Your answer should be an exact copy of the data.

─── INFORMATION GIVEN

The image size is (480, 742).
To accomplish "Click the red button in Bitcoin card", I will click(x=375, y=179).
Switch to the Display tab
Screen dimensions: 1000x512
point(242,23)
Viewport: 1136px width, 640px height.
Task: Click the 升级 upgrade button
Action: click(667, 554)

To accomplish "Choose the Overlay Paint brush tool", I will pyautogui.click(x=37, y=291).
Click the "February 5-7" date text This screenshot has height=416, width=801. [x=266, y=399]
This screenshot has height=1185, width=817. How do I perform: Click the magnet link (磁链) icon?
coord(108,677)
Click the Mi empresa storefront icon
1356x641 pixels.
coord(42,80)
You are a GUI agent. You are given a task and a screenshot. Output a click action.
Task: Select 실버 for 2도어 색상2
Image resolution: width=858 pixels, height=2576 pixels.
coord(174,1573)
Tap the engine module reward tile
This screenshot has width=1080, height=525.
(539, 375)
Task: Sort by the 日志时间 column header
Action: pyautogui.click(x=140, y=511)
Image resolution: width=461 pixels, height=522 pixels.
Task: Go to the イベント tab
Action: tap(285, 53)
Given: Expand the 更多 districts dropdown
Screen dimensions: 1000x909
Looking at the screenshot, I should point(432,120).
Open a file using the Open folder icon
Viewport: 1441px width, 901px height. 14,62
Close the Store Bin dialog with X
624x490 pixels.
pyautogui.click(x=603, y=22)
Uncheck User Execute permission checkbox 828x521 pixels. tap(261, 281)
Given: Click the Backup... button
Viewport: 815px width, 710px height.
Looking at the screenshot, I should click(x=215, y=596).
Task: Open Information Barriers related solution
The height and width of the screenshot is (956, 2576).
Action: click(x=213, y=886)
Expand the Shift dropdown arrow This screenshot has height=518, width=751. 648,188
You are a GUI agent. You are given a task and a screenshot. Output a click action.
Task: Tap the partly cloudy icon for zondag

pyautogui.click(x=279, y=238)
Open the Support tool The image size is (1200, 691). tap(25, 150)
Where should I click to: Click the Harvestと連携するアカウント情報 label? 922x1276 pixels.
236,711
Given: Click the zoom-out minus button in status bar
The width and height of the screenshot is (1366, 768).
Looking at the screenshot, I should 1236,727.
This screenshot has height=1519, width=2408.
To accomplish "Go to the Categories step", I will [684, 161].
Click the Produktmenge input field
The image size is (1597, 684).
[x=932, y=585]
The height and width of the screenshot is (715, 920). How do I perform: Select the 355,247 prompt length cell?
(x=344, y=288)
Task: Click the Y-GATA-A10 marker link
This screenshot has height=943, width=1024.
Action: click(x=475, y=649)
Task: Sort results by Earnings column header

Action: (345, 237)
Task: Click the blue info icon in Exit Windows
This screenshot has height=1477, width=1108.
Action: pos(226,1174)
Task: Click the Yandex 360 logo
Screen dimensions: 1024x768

──────

ANSWER TO THE PROBLEM:
The image size is (480, 742).
To accomplish "Click the red button in Bitcoin card", I will click(x=375, y=179).
Switch to the Display tab
Screen dimensions: 1000x512
point(242,23)
Viewport: 1136px width, 640px height.
Task: Click the 升级 upgrade button
Action: click(667, 554)

To accomplish "Choose the Overlay Paint brush tool", I will pyautogui.click(x=37, y=291).
Click the "February 5-7" date text This screenshot has height=416, width=801. [x=266, y=399]
This screenshot has height=1185, width=817. How do I perform: Click the magnet link (磁链) icon?
coord(108,677)
Click the Mi empresa storefront icon
1356x641 pixels.
coord(42,80)
You are a GUI agent. You are given a task and a screenshot. Output a click action.
Task: Select 실버 for 2도어 색상2
Image resolution: width=858 pixels, height=2576 pixels.
coord(174,1573)
Tap the engine module reward tile
This screenshot has width=1080, height=525.
(539, 375)
Task: Sort by the 日志时间 column header
Action: pyautogui.click(x=140, y=511)
Image resolution: width=461 pixels, height=522 pixels.
Task: Go to the イベント tab
Action: tap(285, 53)
Given: Expand the 更多 districts dropdown
Screen dimensions: 1000x909
Looking at the screenshot, I should point(432,120).
Open a file using the Open folder icon
Viewport: 1441px width, 901px height. 14,62
Close the Store Bin dialog with X
624x490 pixels.
pyautogui.click(x=603, y=22)
Uncheck User Execute permission checkbox 828x521 pixels. tap(261, 281)
Given: Click the Backup... button
Viewport: 815px width, 710px height.
Looking at the screenshot, I should click(x=215, y=596).
Task: Open Information Barriers related solution
The height and width of the screenshot is (956, 2576).
Action: click(x=213, y=886)
Expand the Shift dropdown arrow This screenshot has height=518, width=751. 648,188
You are a GUI agent. You are given a task and a screenshot. Output a click action.
Task: Tap the partly cloudy icon for zondag

pyautogui.click(x=279, y=238)
Open the Support tool The image size is (1200, 691). tap(25, 150)
Where should I click to: Click the Harvestと連携するアカウント情報 label? 922x1276 pixels.
236,711
Given: Click the zoom-out minus button in status bar
The width and height of the screenshot is (1366, 768).
Looking at the screenshot, I should 1236,727.
This screenshot has height=1519, width=2408.
To accomplish "Go to the Categories step", I will [684, 161].
Click the Produktmenge input field
The image size is (1597, 684).
[x=932, y=585]
The height and width of the screenshot is (715, 920). How do I perform: Select the 355,247 prompt length cell?
(x=344, y=288)
Task: Click the Y-GATA-A10 marker link
This screenshot has height=943, width=1024.
Action: click(x=475, y=649)
Task: Sort results by Earnings column header

Action: (345, 237)
Task: Click the blue info icon in Exit Windows
This screenshot has height=1477, width=1108.
Action: pos(226,1174)
Task: Click the Yandex 360 logo
Screen dimensions: 1024x768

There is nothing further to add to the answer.